= Provided information =

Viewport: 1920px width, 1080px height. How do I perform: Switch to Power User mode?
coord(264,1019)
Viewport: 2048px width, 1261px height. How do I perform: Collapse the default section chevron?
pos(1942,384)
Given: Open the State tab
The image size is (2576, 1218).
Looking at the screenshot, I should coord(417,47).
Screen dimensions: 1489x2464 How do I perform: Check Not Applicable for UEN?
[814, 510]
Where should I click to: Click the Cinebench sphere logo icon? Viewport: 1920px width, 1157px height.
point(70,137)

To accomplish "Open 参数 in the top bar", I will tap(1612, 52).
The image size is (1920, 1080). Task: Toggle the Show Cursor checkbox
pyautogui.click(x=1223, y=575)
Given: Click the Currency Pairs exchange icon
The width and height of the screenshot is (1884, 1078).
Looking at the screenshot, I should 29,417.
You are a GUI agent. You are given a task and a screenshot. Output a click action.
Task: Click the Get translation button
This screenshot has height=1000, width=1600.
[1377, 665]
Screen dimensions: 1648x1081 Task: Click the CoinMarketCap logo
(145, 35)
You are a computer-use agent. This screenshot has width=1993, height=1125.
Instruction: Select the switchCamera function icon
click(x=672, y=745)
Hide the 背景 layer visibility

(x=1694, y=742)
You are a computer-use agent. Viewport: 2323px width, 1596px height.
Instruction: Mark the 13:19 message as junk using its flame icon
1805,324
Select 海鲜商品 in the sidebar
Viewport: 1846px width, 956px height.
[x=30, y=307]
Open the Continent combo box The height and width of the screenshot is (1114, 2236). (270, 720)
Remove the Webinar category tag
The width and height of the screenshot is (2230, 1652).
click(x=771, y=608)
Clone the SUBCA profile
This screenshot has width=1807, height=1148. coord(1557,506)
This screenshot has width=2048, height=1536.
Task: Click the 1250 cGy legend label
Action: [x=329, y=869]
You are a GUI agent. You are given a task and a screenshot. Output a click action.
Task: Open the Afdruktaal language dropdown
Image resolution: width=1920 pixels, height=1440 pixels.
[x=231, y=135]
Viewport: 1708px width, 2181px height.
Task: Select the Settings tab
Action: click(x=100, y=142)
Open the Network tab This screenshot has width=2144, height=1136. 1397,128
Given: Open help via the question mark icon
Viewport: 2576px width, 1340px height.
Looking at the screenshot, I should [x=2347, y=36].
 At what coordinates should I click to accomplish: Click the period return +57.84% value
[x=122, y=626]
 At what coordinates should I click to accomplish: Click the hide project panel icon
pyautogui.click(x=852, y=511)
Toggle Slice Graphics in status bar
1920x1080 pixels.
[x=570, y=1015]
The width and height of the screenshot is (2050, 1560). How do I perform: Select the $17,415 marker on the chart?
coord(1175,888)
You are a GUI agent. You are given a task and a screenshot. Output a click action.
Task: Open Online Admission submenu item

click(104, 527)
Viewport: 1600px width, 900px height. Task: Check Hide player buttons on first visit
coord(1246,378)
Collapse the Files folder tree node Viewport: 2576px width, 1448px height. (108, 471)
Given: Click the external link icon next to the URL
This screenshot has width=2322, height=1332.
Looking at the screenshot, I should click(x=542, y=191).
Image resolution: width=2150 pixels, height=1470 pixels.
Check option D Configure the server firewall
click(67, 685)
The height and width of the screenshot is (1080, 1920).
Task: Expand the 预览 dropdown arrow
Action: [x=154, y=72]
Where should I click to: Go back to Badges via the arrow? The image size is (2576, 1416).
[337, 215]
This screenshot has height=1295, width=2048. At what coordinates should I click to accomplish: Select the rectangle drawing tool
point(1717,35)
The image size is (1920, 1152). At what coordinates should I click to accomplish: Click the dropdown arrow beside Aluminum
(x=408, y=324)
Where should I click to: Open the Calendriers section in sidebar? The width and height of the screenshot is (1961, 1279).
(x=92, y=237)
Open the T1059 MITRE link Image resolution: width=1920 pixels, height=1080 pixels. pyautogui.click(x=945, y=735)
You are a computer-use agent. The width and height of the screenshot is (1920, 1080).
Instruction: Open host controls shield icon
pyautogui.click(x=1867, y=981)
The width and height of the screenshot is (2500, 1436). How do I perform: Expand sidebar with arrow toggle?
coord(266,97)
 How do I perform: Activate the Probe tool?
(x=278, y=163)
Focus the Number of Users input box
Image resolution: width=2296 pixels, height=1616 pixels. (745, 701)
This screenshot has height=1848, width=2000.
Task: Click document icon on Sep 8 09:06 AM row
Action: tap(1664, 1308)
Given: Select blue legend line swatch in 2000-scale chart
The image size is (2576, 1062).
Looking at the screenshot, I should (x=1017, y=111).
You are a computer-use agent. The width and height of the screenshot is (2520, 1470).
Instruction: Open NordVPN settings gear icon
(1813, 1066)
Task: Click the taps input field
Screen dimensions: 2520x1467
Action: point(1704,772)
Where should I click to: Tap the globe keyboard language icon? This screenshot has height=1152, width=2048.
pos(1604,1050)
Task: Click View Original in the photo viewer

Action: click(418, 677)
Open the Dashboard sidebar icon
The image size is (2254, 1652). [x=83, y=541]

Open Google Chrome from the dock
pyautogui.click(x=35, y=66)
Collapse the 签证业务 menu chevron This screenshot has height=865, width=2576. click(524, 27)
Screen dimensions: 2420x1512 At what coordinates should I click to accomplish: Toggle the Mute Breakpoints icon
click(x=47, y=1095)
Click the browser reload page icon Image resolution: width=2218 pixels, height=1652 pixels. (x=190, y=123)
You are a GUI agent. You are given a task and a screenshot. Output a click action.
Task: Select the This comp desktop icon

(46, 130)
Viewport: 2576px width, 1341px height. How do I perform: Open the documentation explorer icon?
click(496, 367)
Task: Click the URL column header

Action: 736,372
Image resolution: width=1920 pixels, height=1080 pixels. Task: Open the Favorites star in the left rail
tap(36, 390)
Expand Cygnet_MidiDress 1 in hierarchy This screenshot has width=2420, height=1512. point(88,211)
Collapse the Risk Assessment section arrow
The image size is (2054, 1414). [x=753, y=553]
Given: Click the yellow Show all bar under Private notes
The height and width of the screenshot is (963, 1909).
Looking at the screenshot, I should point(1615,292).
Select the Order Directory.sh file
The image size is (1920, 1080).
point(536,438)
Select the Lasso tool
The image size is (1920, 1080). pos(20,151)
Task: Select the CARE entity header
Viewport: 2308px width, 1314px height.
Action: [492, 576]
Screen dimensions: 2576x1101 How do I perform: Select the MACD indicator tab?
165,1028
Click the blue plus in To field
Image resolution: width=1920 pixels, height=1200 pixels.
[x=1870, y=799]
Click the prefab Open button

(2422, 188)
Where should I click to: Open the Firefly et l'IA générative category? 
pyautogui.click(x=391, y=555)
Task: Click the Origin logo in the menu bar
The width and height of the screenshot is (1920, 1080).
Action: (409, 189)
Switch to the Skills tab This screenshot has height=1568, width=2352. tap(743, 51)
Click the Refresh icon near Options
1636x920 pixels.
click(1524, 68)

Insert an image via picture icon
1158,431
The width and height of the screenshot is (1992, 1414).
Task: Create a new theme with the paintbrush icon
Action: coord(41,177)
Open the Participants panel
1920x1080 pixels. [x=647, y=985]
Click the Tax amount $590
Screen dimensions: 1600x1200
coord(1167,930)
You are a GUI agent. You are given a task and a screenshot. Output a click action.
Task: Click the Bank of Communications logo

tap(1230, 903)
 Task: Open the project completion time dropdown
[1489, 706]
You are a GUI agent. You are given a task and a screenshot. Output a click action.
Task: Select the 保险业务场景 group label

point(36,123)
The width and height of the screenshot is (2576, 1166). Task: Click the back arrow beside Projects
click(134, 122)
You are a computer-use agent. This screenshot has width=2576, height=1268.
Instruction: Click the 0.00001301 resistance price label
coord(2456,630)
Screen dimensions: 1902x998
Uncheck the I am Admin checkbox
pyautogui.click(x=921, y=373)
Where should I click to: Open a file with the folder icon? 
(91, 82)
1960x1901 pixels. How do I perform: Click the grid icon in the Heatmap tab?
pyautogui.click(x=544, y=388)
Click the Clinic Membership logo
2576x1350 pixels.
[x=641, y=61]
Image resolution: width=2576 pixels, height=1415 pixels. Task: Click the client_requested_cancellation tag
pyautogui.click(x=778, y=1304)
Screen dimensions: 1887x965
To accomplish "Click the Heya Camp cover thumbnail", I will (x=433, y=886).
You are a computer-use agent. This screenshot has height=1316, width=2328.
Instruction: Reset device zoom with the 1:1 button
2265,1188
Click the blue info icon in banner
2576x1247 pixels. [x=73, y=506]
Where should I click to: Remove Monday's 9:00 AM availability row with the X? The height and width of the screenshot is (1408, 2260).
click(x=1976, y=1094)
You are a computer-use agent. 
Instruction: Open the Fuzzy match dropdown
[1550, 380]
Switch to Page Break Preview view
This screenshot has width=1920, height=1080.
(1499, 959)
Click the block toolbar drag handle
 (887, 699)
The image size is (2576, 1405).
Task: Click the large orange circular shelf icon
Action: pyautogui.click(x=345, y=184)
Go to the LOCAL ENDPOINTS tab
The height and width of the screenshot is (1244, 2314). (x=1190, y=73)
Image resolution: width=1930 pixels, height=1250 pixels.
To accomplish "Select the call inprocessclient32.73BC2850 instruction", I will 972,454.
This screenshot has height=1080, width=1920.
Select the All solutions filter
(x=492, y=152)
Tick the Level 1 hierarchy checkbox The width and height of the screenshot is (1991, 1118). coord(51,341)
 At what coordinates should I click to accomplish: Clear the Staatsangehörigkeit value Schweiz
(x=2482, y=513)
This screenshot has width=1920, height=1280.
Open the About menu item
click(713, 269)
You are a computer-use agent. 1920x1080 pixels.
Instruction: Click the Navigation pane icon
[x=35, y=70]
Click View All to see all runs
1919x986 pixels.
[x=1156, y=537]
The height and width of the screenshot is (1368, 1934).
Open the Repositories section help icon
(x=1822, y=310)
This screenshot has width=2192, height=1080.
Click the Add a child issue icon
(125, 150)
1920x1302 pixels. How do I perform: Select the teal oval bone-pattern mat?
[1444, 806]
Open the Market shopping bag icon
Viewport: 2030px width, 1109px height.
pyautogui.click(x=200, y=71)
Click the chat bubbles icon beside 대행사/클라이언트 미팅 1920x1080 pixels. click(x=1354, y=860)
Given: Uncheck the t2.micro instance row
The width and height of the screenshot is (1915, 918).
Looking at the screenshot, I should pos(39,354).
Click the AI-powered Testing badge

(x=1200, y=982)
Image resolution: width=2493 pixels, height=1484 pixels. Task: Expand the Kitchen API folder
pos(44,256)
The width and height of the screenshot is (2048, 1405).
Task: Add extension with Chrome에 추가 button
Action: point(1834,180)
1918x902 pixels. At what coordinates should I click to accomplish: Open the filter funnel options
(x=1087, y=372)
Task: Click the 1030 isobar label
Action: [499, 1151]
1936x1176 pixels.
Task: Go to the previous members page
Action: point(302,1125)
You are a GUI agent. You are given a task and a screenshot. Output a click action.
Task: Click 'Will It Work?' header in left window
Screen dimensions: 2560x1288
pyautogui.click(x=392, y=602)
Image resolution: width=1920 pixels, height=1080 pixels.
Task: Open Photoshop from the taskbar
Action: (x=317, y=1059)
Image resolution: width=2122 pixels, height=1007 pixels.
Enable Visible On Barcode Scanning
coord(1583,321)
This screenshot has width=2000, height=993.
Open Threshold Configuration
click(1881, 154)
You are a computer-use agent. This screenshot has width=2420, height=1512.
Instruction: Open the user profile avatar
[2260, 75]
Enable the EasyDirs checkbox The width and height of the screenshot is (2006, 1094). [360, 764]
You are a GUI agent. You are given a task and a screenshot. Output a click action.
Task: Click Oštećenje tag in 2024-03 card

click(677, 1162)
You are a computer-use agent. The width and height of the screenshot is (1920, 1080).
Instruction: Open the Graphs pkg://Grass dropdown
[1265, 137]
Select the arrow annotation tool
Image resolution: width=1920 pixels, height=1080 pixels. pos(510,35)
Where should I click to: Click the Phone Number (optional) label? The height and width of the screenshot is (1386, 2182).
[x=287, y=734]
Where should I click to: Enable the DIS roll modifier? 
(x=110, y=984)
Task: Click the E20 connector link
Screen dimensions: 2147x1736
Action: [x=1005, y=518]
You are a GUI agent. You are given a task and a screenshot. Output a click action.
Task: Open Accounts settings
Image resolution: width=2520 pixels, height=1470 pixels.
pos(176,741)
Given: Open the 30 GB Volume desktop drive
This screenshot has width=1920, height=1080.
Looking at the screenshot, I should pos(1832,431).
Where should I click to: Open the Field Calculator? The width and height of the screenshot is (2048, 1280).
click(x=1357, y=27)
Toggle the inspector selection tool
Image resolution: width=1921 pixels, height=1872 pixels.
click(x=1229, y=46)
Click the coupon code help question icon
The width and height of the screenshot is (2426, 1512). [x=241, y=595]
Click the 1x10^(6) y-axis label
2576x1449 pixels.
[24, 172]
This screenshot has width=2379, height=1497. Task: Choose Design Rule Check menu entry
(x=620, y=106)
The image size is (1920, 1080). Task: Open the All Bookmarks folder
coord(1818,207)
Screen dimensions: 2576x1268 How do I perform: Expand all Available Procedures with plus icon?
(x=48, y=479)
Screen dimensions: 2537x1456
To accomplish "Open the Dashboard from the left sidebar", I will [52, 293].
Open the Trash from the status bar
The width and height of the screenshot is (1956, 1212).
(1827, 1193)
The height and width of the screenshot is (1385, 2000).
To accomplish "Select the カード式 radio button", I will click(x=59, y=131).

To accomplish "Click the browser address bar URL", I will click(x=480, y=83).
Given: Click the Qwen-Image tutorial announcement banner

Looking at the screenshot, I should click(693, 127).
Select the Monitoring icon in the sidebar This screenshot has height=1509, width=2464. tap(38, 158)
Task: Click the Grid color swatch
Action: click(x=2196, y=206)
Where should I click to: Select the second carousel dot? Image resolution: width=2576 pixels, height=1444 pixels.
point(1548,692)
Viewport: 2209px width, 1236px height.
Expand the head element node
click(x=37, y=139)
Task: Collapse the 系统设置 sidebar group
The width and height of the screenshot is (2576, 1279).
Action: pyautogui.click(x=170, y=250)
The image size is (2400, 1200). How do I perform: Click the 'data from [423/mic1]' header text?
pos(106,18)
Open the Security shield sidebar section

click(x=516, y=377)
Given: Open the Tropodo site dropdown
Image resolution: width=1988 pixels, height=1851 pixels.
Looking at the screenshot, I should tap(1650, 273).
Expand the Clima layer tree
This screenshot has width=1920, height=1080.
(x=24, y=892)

= Prompt =
In the material above, find the line containing "The height and width of the screenshot is (963, 1909)." and the line containing "Click the blue plus in To field", then write out exactly those two lines and every line between them, and nothing more.

= Task response =
The height and width of the screenshot is (963, 1909).
Looking at the screenshot, I should point(1615,292).
Select the Order Directory.sh file
The image size is (1920, 1080).
point(536,438)
Select the Lasso tool
The image size is (1920, 1080). pos(20,151)
Task: Select the CARE entity header
Viewport: 2308px width, 1314px height.
Action: [492, 576]
Screen dimensions: 2576x1101 How do I perform: Select the MACD indicator tab?
165,1028
Click the blue plus in To field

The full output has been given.